_Aim of the exercise_
Swap every "computer-use agent" in the records below for "screen assistant", keeping everything else the same.

Item-finding records
-- BEGIN --
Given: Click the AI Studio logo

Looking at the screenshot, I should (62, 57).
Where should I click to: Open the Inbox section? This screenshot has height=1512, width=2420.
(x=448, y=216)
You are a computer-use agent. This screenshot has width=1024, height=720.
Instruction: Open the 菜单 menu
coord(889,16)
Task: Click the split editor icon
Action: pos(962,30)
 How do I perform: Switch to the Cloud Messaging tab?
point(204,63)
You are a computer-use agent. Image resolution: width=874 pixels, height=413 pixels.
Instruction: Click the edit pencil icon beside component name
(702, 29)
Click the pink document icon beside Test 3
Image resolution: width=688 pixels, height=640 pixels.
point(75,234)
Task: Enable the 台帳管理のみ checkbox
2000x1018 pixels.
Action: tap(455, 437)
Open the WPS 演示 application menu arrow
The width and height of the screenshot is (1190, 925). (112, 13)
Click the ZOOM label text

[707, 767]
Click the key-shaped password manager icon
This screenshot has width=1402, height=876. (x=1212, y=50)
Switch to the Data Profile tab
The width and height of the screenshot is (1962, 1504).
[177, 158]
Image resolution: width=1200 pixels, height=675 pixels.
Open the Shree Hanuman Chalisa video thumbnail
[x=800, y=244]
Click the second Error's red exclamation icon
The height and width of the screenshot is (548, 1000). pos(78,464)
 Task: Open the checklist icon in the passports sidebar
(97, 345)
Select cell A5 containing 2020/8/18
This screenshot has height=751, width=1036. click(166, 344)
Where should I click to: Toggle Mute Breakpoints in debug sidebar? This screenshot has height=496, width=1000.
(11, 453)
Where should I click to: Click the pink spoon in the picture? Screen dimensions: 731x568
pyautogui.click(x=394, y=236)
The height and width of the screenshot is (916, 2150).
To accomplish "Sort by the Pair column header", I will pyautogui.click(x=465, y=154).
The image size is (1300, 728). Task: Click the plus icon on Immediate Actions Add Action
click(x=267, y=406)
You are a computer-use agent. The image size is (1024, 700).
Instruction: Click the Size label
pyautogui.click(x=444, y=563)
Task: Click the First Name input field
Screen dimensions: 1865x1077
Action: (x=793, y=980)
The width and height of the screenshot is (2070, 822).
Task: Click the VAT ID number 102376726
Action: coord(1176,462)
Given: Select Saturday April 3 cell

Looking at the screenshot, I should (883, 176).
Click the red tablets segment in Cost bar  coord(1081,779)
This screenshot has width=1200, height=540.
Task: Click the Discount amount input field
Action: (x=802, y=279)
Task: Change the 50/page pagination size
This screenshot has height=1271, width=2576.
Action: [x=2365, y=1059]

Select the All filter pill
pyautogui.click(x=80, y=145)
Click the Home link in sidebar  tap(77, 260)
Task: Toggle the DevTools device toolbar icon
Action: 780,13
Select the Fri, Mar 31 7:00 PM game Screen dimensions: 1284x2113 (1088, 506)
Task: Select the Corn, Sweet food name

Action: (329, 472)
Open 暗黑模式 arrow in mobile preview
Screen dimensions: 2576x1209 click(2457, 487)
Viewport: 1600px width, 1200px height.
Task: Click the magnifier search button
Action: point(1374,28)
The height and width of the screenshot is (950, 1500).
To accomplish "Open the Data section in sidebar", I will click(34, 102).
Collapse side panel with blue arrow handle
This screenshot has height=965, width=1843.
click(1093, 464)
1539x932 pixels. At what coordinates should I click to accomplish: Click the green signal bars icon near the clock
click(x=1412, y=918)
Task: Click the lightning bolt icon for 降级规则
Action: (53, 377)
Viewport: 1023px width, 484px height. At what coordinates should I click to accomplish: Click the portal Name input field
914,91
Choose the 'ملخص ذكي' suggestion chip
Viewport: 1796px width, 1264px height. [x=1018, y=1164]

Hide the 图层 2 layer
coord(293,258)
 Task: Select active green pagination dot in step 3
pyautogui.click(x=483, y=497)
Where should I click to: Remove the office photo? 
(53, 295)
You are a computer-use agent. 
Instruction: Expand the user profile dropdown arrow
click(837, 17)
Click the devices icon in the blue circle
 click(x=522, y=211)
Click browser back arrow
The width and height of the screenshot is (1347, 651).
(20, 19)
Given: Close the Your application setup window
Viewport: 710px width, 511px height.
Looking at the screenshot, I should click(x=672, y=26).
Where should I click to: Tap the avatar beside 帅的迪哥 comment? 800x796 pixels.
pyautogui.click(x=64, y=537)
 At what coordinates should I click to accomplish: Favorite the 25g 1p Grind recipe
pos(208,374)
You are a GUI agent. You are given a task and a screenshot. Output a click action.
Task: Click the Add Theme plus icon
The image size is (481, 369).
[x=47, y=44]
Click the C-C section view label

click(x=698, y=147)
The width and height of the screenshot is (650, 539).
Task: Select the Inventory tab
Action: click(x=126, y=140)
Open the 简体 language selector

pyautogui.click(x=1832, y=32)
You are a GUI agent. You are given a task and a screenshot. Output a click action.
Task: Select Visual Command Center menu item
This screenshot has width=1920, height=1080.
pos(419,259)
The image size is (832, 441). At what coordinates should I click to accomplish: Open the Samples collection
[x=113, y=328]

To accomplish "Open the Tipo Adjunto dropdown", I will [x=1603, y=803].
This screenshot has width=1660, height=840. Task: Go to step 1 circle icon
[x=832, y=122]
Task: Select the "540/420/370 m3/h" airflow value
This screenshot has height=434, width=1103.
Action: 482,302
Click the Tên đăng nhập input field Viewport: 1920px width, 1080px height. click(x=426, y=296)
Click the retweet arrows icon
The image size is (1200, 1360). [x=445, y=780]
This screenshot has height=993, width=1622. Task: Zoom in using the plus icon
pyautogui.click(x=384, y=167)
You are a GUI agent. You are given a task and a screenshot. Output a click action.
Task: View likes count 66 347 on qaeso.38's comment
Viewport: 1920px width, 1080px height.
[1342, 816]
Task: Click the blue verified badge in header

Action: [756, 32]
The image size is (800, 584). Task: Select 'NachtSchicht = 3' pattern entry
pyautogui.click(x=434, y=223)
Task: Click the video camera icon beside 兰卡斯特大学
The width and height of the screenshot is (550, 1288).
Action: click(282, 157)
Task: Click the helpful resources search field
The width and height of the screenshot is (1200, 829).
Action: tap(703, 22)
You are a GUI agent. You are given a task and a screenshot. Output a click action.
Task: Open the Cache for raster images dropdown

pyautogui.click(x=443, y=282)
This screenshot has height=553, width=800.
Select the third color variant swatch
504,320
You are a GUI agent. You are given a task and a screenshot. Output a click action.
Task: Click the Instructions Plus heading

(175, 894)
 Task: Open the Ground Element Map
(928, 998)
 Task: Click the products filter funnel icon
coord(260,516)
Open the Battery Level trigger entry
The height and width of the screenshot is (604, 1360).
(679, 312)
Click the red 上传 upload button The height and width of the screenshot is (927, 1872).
-- END --
_Expected answer_
Given: Click the AI Studio logo

Looking at the screenshot, I should (62, 57).
Where should I click to: Open the Inbox section? This screenshot has height=1512, width=2420.
(x=448, y=216)
You are a screen assistant. This screenshot has width=1024, height=720.
Instruction: Open the 菜单 menu
coord(889,16)
Task: Click the split editor icon
Action: pos(962,30)
 How do I perform: Switch to the Cloud Messaging tab?
point(204,63)
You are a screen assistant. Image resolution: width=874 pixels, height=413 pixels.
Instruction: Click the edit pencil icon beside component name
(702, 29)
Click the pink document icon beside Test 3
Image resolution: width=688 pixels, height=640 pixels.
point(75,234)
Task: Enable the 台帳管理のみ checkbox
2000x1018 pixels.
Action: tap(455, 437)
Open the WPS 演示 application menu arrow
The width and height of the screenshot is (1190, 925). (112, 13)
Click the ZOOM label text

[707, 767]
Click the key-shaped password manager icon
This screenshot has width=1402, height=876. (x=1212, y=50)
Switch to the Data Profile tab
The width and height of the screenshot is (1962, 1504).
[177, 158]
Image resolution: width=1200 pixels, height=675 pixels.
Open the Shree Hanuman Chalisa video thumbnail
[x=800, y=244]
Click the second Error's red exclamation icon
The height and width of the screenshot is (548, 1000). pos(78,464)
 Task: Open the checklist icon in the passports sidebar
(97, 345)
Select cell A5 containing 2020/8/18
This screenshot has height=751, width=1036. click(166, 344)
Where should I click to: Toggle Mute Breakpoints in debug sidebar? This screenshot has height=496, width=1000.
(11, 453)
Where should I click to: Click the pink spoon in the picture? Screen dimensions: 731x568
pyautogui.click(x=394, y=236)
The height and width of the screenshot is (916, 2150).
To accomplish "Sort by the Pair column header", I will pyautogui.click(x=465, y=154).
The image size is (1300, 728). Task: Click the plus icon on Immediate Actions Add Action
click(x=267, y=406)
You are a screen assistant. The image size is (1024, 700).
Instruction: Click the Size label
pyautogui.click(x=444, y=563)
Task: Click the First Name input field
Screen dimensions: 1865x1077
Action: (x=793, y=980)
The width and height of the screenshot is (2070, 822).
Task: Click the VAT ID number 102376726
Action: coord(1176,462)
Given: Select Saturday April 3 cell

Looking at the screenshot, I should (883, 176).
Click the red tablets segment in Cost bar  coord(1081,779)
This screenshot has width=1200, height=540.
Task: Click the Discount amount input field
Action: (x=802, y=279)
Task: Change the 50/page pagination size
This screenshot has height=1271, width=2576.
Action: [x=2365, y=1059]

Select the All filter pill
pyautogui.click(x=80, y=145)
Click the Home link in sidebar  tap(77, 260)
Task: Toggle the DevTools device toolbar icon
Action: 780,13
Select the Fri, Mar 31 7:00 PM game Screen dimensions: 1284x2113 (1088, 506)
Task: Select the Corn, Sweet food name

Action: (329, 472)
Open 暗黑模式 arrow in mobile preview
Screen dimensions: 2576x1209 click(2457, 487)
Viewport: 1600px width, 1200px height.
Task: Click the magnifier search button
Action: point(1374,28)
The height and width of the screenshot is (950, 1500).
To accomplish "Open the Data section in sidebar", I will click(34, 102).
Collapse side panel with blue arrow handle
This screenshot has height=965, width=1843.
click(1093, 464)
1539x932 pixels. At what coordinates should I click to accomplish: Click the green signal bars icon near the clock
click(x=1412, y=918)
Task: Click the lightning bolt icon for 降级规则
Action: (53, 377)
Viewport: 1023px width, 484px height. At what coordinates should I click to accomplish: Click the portal Name input field
914,91
Choose the 'ملخص ذكي' suggestion chip
Viewport: 1796px width, 1264px height. [x=1018, y=1164]

Hide the 图层 2 layer
coord(293,258)
 Task: Select active green pagination dot in step 3
pyautogui.click(x=483, y=497)
Where should I click to: Remove the office photo? 
(53, 295)
You are a screen assistant. 
Instruction: Expand the user profile dropdown arrow
click(837, 17)
Click the devices icon in the blue circle
 click(x=522, y=211)
Click browser back arrow
The width and height of the screenshot is (1347, 651).
(20, 19)
Given: Close the Your application setup window
Viewport: 710px width, 511px height.
Looking at the screenshot, I should click(x=672, y=26).
Where should I click to: Tap the avatar beside 帅的迪哥 comment? 800x796 pixels.
pyautogui.click(x=64, y=537)
 At what coordinates should I click to accomplish: Favorite the 25g 1p Grind recipe
pos(208,374)
You are a GUI agent. You are given a task and a screenshot. Output a click action.
Task: Click the Add Theme plus icon
The image size is (481, 369).
[x=47, y=44]
Click the C-C section view label

click(x=698, y=147)
The width and height of the screenshot is (650, 539).
Task: Select the Inventory tab
Action: click(x=126, y=140)
Open the 简体 language selector

pyautogui.click(x=1832, y=32)
You are a GUI agent. You are given a task and a screenshot. Output a click action.
Task: Select Visual Command Center menu item
This screenshot has width=1920, height=1080.
pos(419,259)
The image size is (832, 441). At what coordinates should I click to accomplish: Open the Samples collection
[x=113, y=328]

To accomplish "Open the Tipo Adjunto dropdown", I will [x=1603, y=803].
This screenshot has width=1660, height=840. Task: Go to step 1 circle icon
[x=832, y=122]
Task: Select the "540/420/370 m3/h" airflow value
This screenshot has height=434, width=1103.
Action: 482,302
Click the Tên đăng nhập input field Viewport: 1920px width, 1080px height. click(x=426, y=296)
Click the retweet arrows icon
The image size is (1200, 1360). [x=445, y=780]
This screenshot has height=993, width=1622. Task: Zoom in using the plus icon
pyautogui.click(x=384, y=167)
You are a GUI agent. You are given a task and a screenshot. Output a click action.
Task: View likes count 66 347 on qaeso.38's comment
Viewport: 1920px width, 1080px height.
[1342, 816]
Task: Click the blue verified badge in header

Action: [756, 32]
The image size is (800, 584). Task: Select 'NachtSchicht = 3' pattern entry
pyautogui.click(x=434, y=223)
Task: Click the video camera icon beside 兰卡斯特大学
The width and height of the screenshot is (550, 1288).
Action: click(282, 157)
Task: Click the helpful resources search field
The width and height of the screenshot is (1200, 829).
Action: tap(703, 22)
You are a GUI agent. You are given a task and a screenshot. Output a click action.
Task: Open the Cache for raster images dropdown

pyautogui.click(x=443, y=282)
This screenshot has height=553, width=800.
Select the third color variant swatch
504,320
You are a GUI agent. You are given a task and a screenshot. Output a click action.
Task: Click the Instructions Plus heading

(175, 894)
 Task: Open the Ground Element Map
(928, 998)
 Task: Click the products filter funnel icon
coord(260,516)
Open the Battery Level trigger entry
The height and width of the screenshot is (604, 1360).
(679, 312)
Click the red 上传 upload button The height and width of the screenshot is (927, 1872).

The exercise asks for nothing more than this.